Continuing economic and policy uncertainties have institutional investors and money managers split on their approach to equity exposure.
Despite volatility, markets are rallying overall — but some investors are still exercising patience while others are taking a risk-off approach.
A white paper published by investment consultant bfinance last month, titled "Five Levers for Reducing Equity Risk," concluded that the assessment and control of equity risk exposure is an increasingly important priority for asset owners this year. The paper cites an investment portfolio made up of 55% equities, 31% bonds and 14% alternatives, and shows risk contributions to that portfolio to be 91% equity, 7% bonds and 2% alternatives.
Also published last month, capital markets firm Preqin's "Investor Update: Alternative Assets H2 2019" found that 74% of investors believe equity markets are at a peak. That compared with 61% of respondents to the same question at the end of 2018. The findings came from a July survey of 177 institutional investors.
Institutional investors have been altering their equities allocations over recent months. Pensions & Investments' analysis of Investment Company Institute data showed equity mutual fund outflows of $43.7 billion in August, marking the sixth consecutive month of outflows.
Among investors:
- In August, the $13.3 billion New Mexico Educational Retirement Board, Santa Fe, chose a new asset allocation, which saw exposure to private equity and other asset classes increased at the expense of domestic equities — down 2 percentage points to 14% — and other investments.

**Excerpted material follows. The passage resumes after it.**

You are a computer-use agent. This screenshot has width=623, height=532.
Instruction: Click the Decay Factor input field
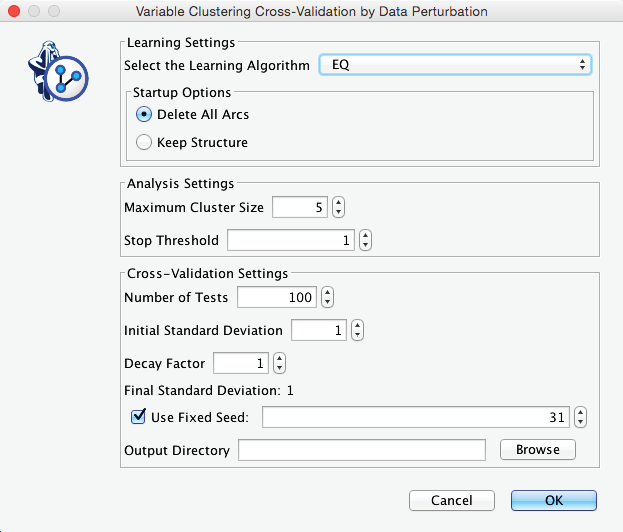tap(240, 363)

- In June, the $25.8 billion New Mexico State Investment Council, Santa Fe, selected new target allocations for two of its endowment funds. Broad U.S. equity exposure and broad international equity allocation were reduced to 10% from 33% each for the Tobacco Settlement Permanent Fund. The Water Trust Fund saw its broad U.S. equity target allocation and its broad international equity target exposure fall to 10% from 15% each.
- Singapore's more than $100 billion sovereign wealth fund GIC Private Ltd.'s July annual report for the year through March 2019 showed the fund's developed market equities allocation fell to 19% from 23% a year earlier.